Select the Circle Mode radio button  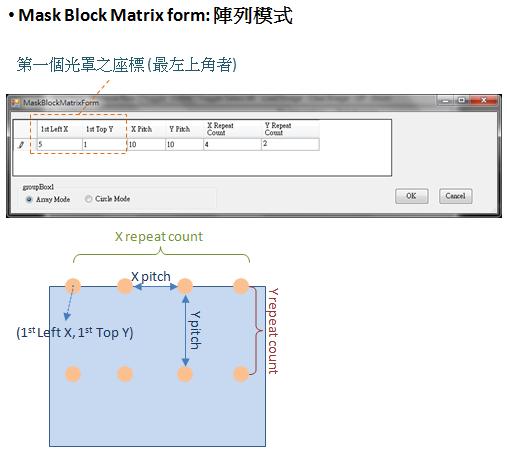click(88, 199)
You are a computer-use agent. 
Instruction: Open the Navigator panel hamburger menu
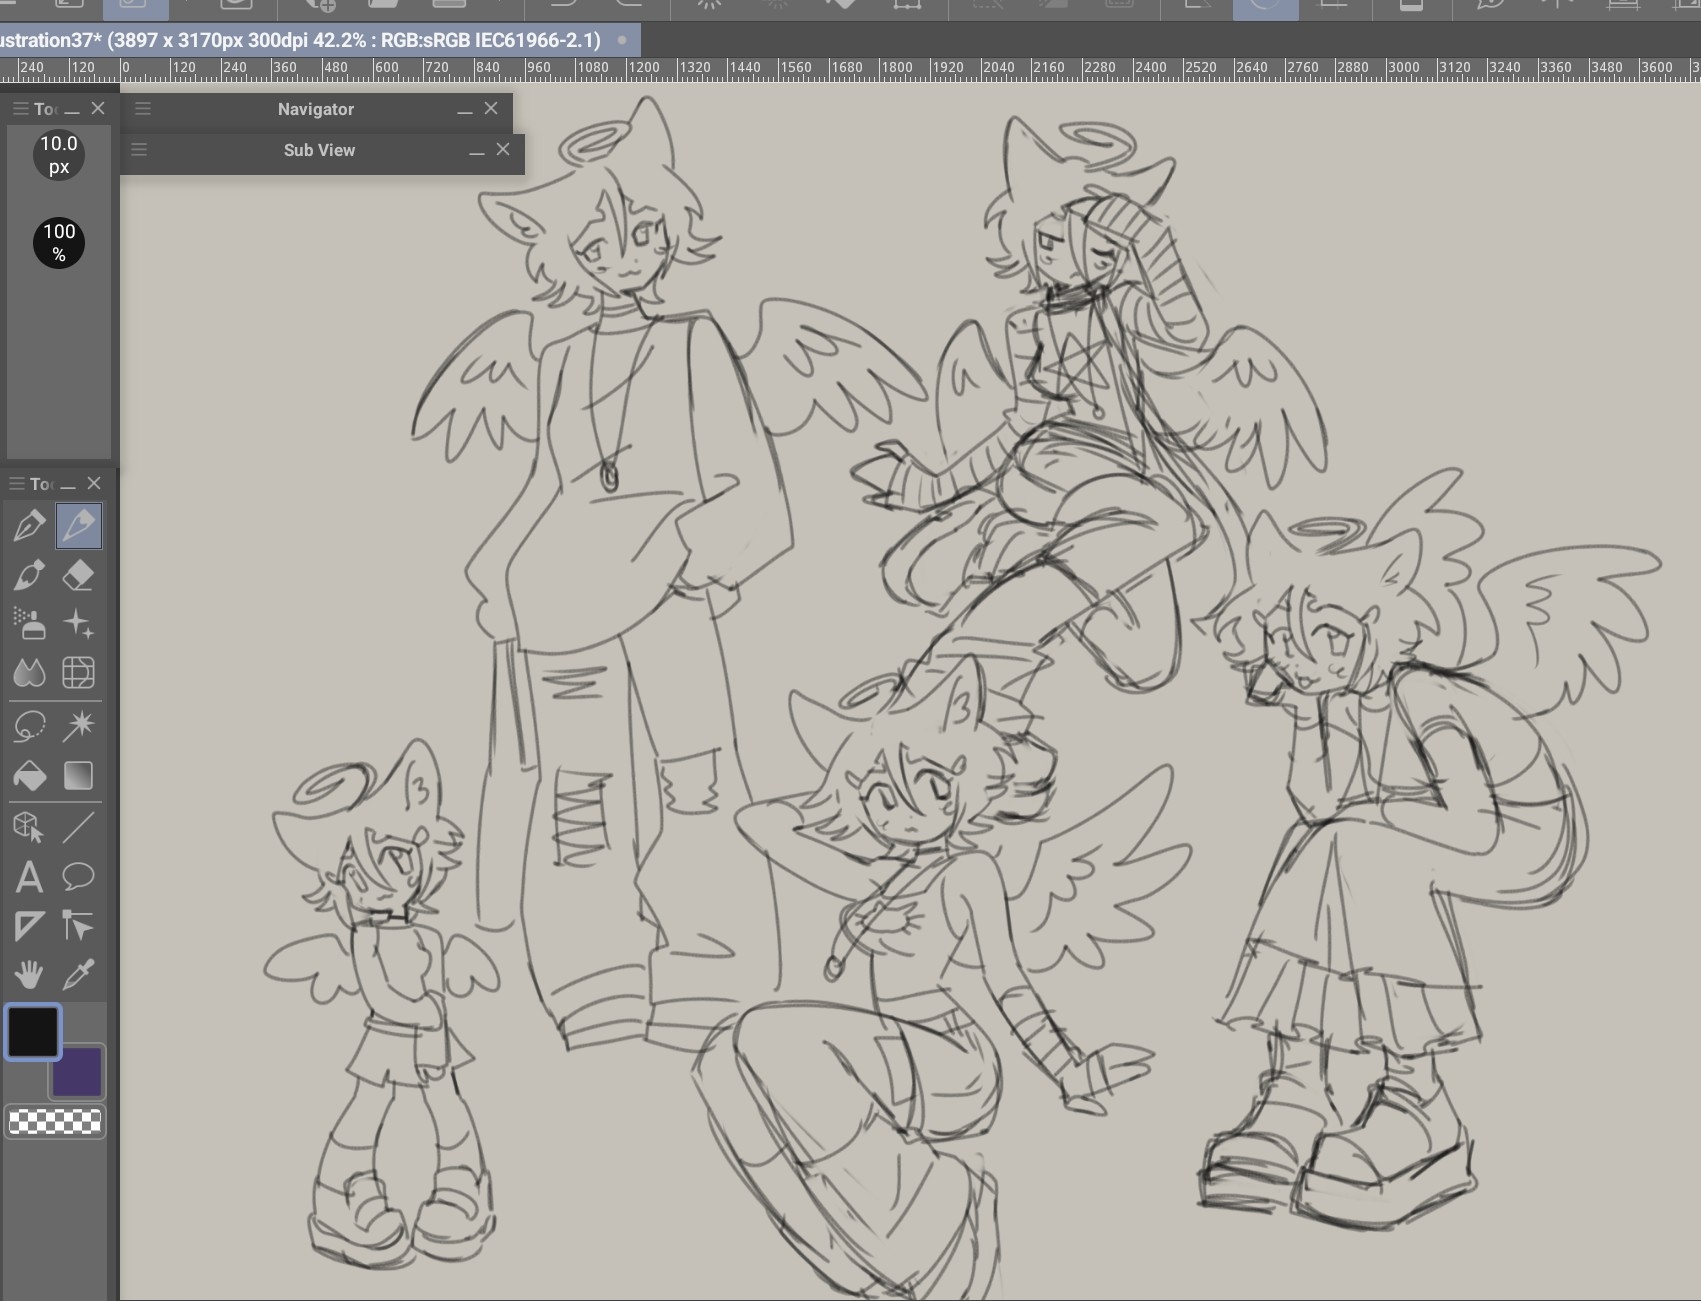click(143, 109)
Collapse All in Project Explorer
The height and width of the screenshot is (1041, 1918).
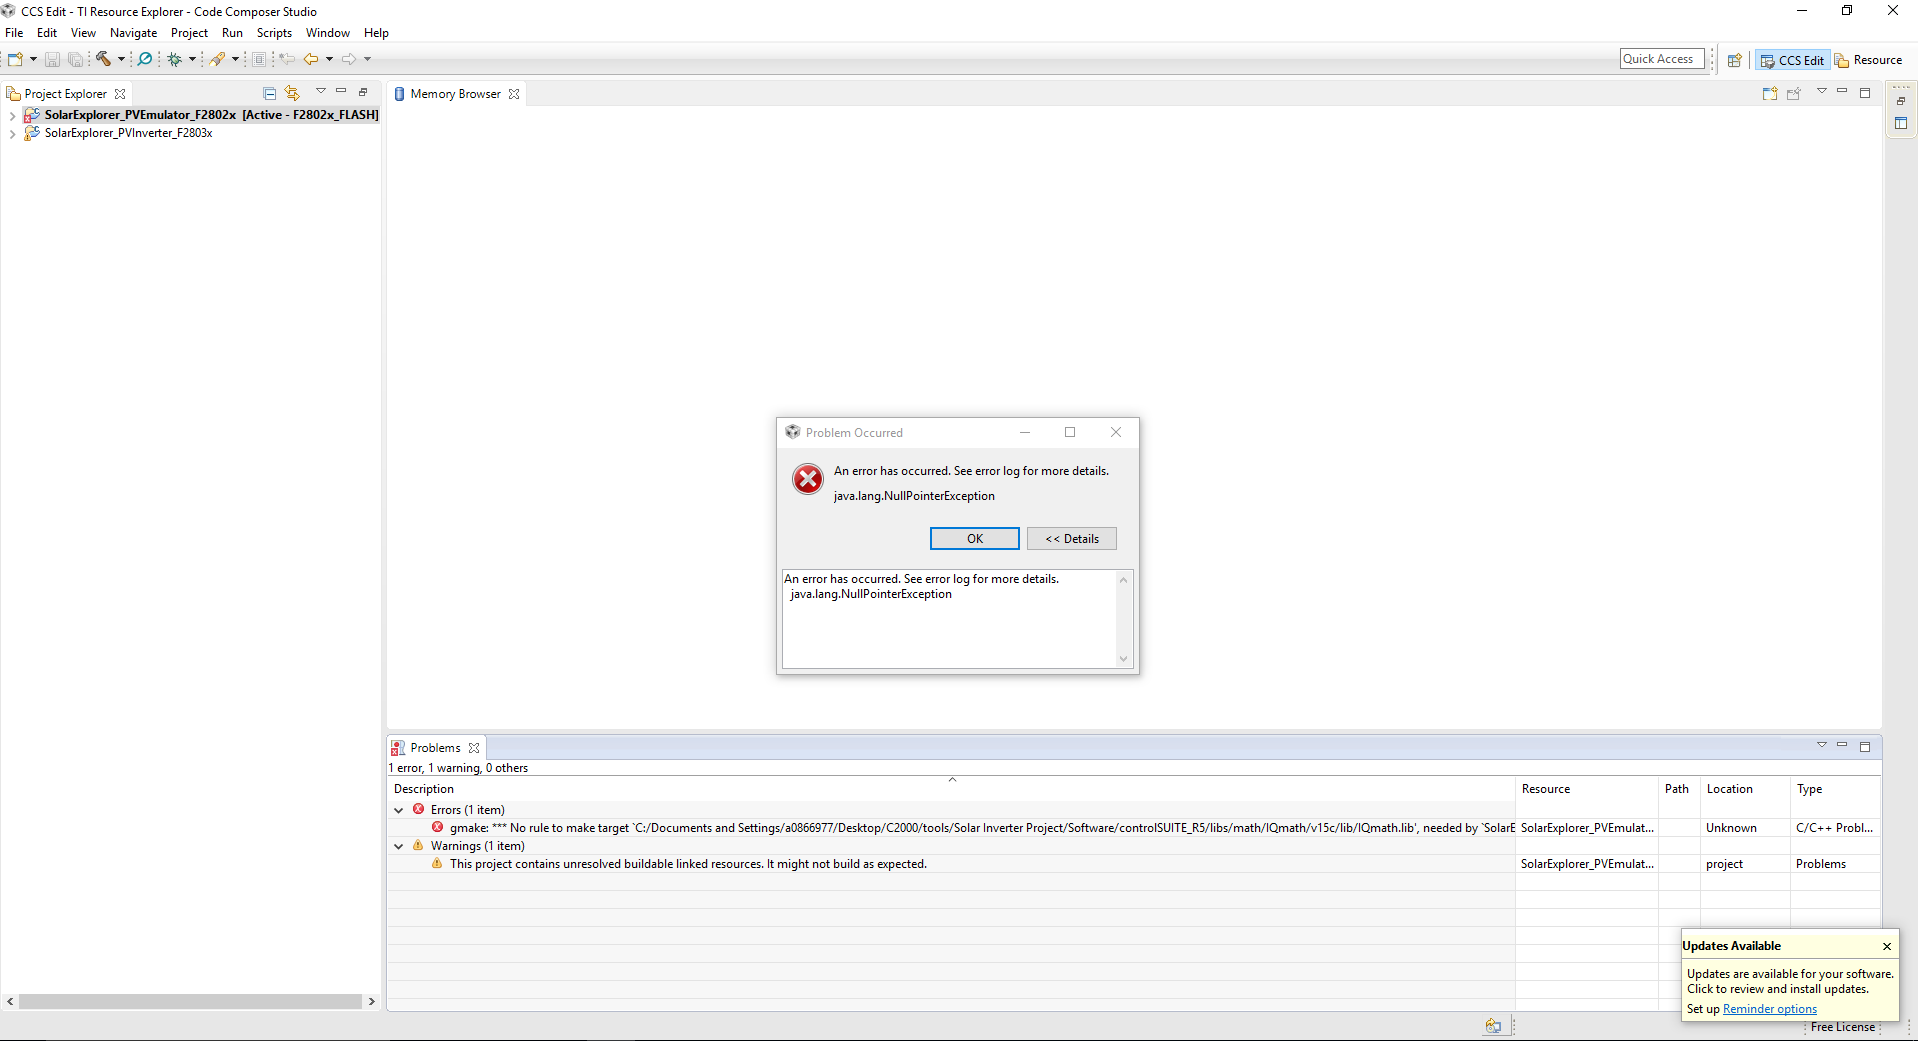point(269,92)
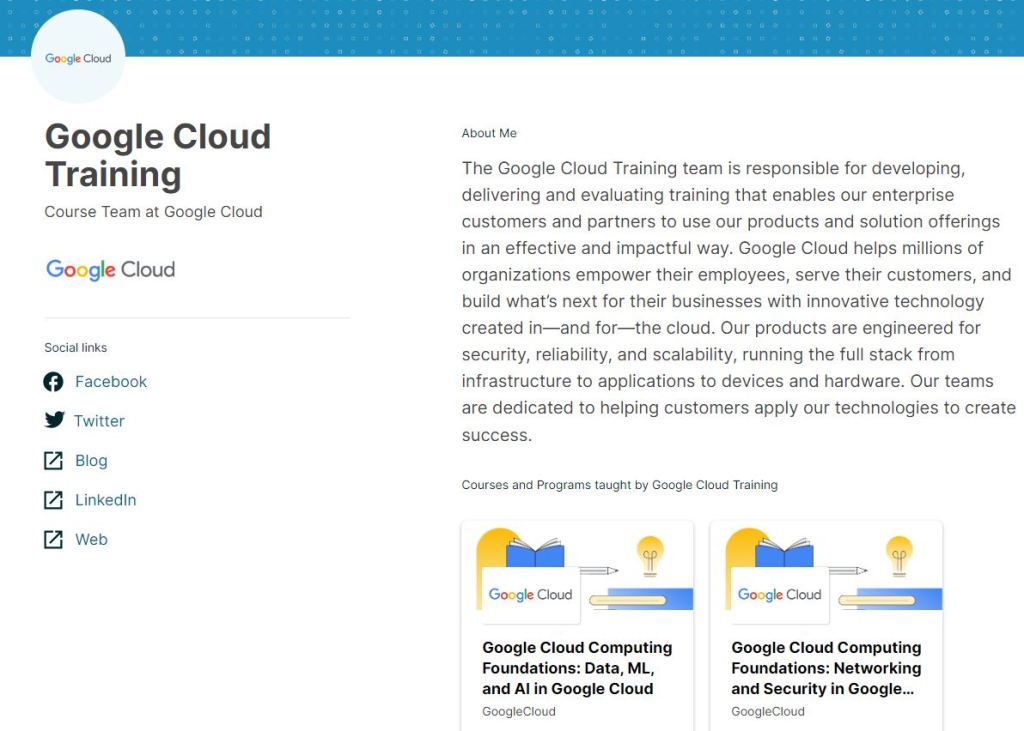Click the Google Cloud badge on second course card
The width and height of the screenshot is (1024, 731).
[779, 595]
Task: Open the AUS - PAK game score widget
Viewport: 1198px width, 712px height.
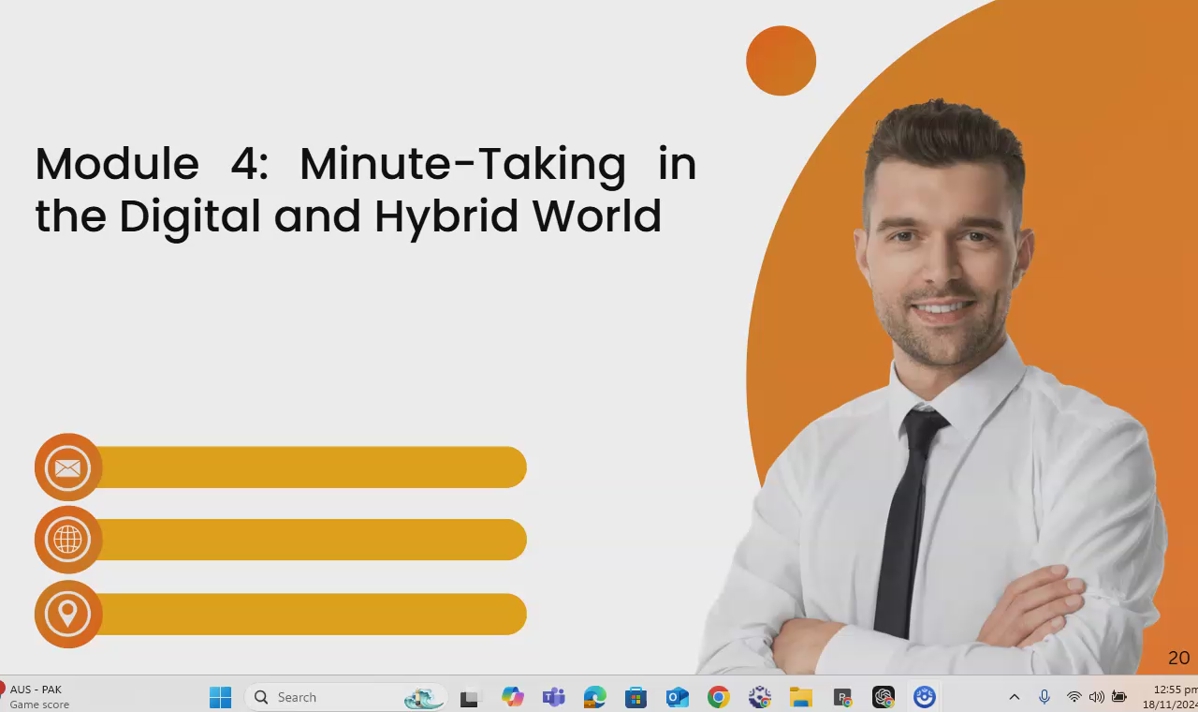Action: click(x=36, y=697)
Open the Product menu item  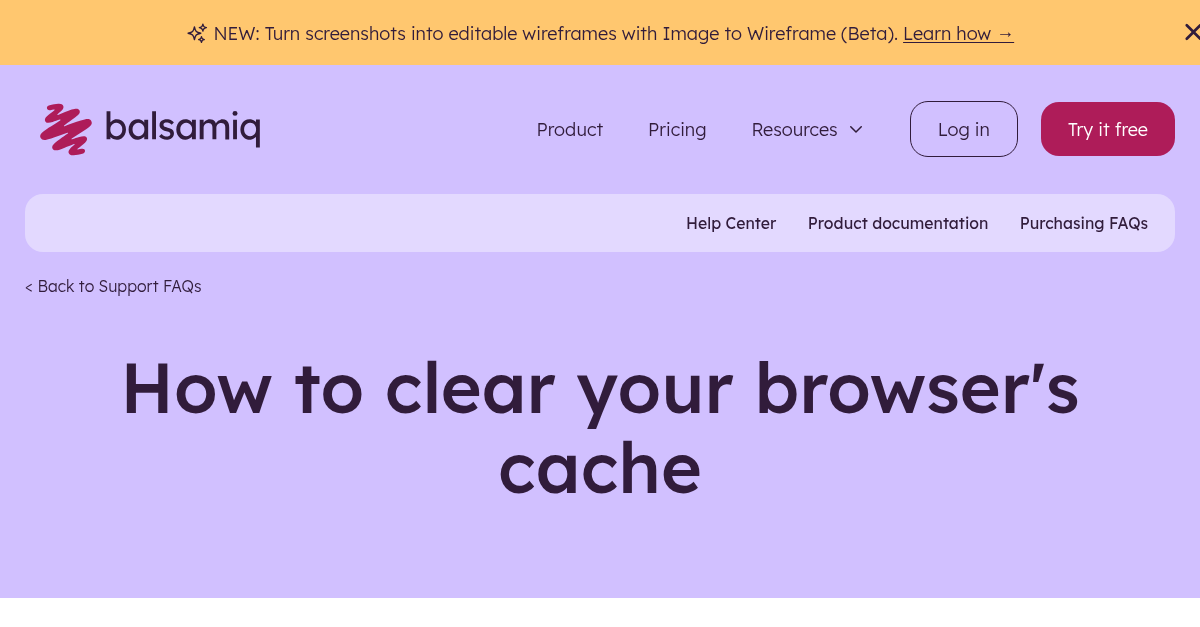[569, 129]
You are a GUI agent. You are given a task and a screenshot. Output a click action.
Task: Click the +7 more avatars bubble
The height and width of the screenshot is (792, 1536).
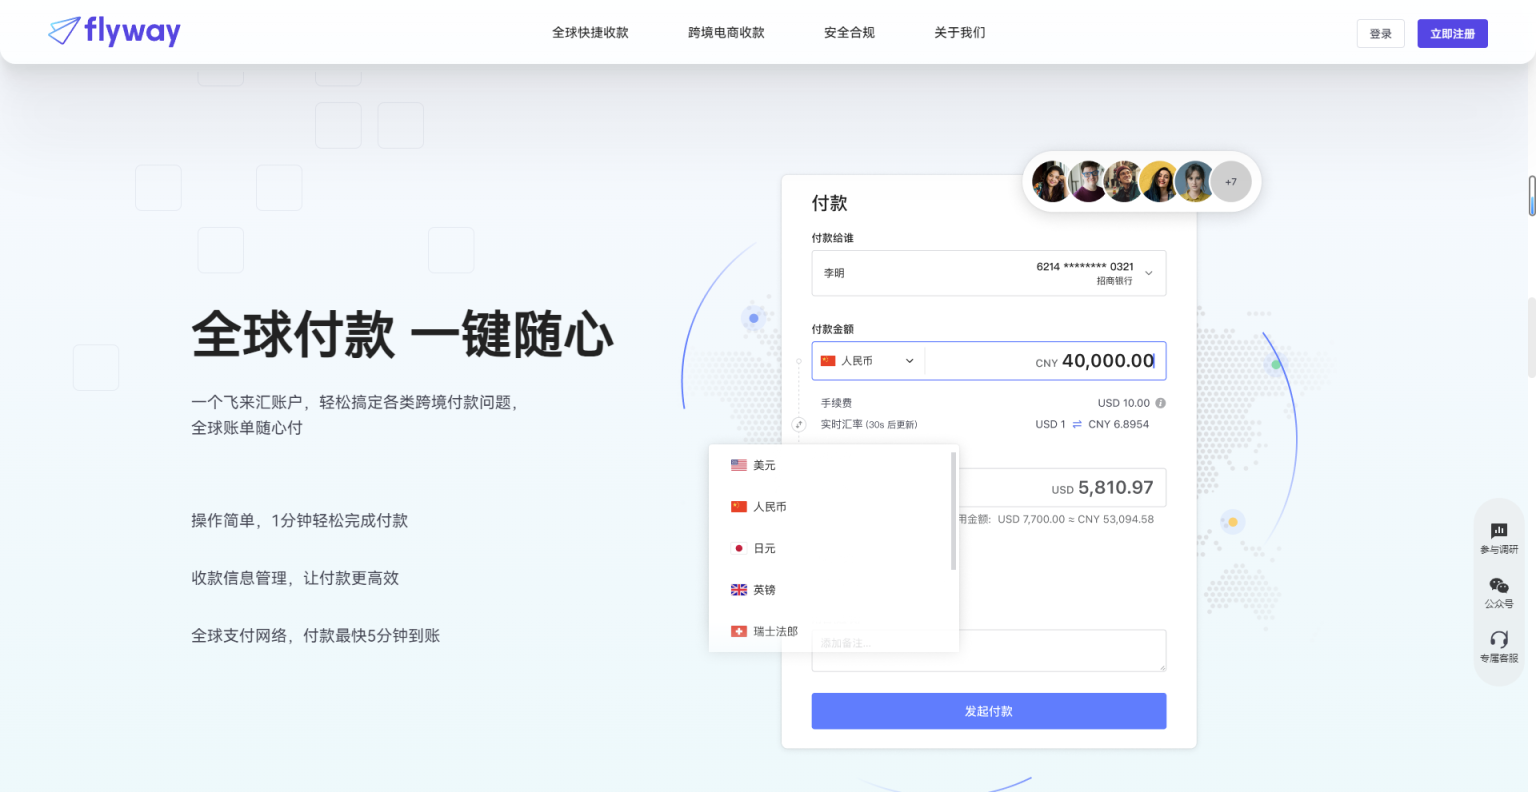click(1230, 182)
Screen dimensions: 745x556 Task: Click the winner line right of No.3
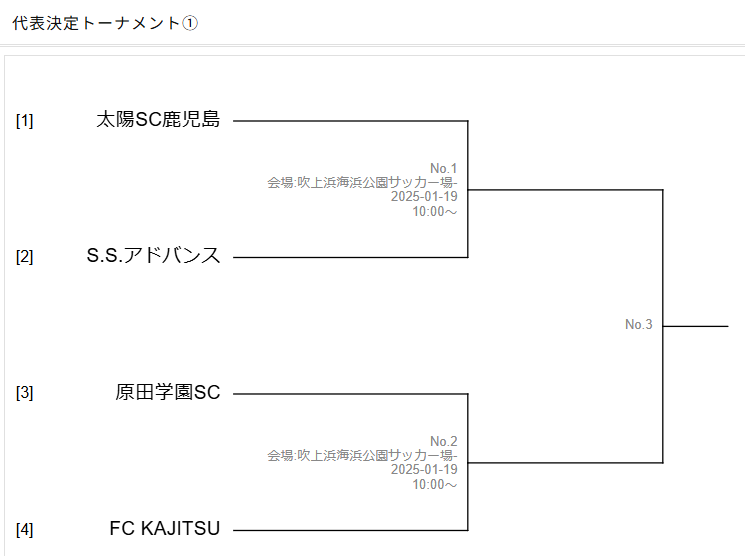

Problem -
Find every line in the records that contains the word "agent", and copy each of those lines.

Exercise result -
You are a computer-use agent. 
You are a GUI agent. You are given a task and a screenshot. Output a click action.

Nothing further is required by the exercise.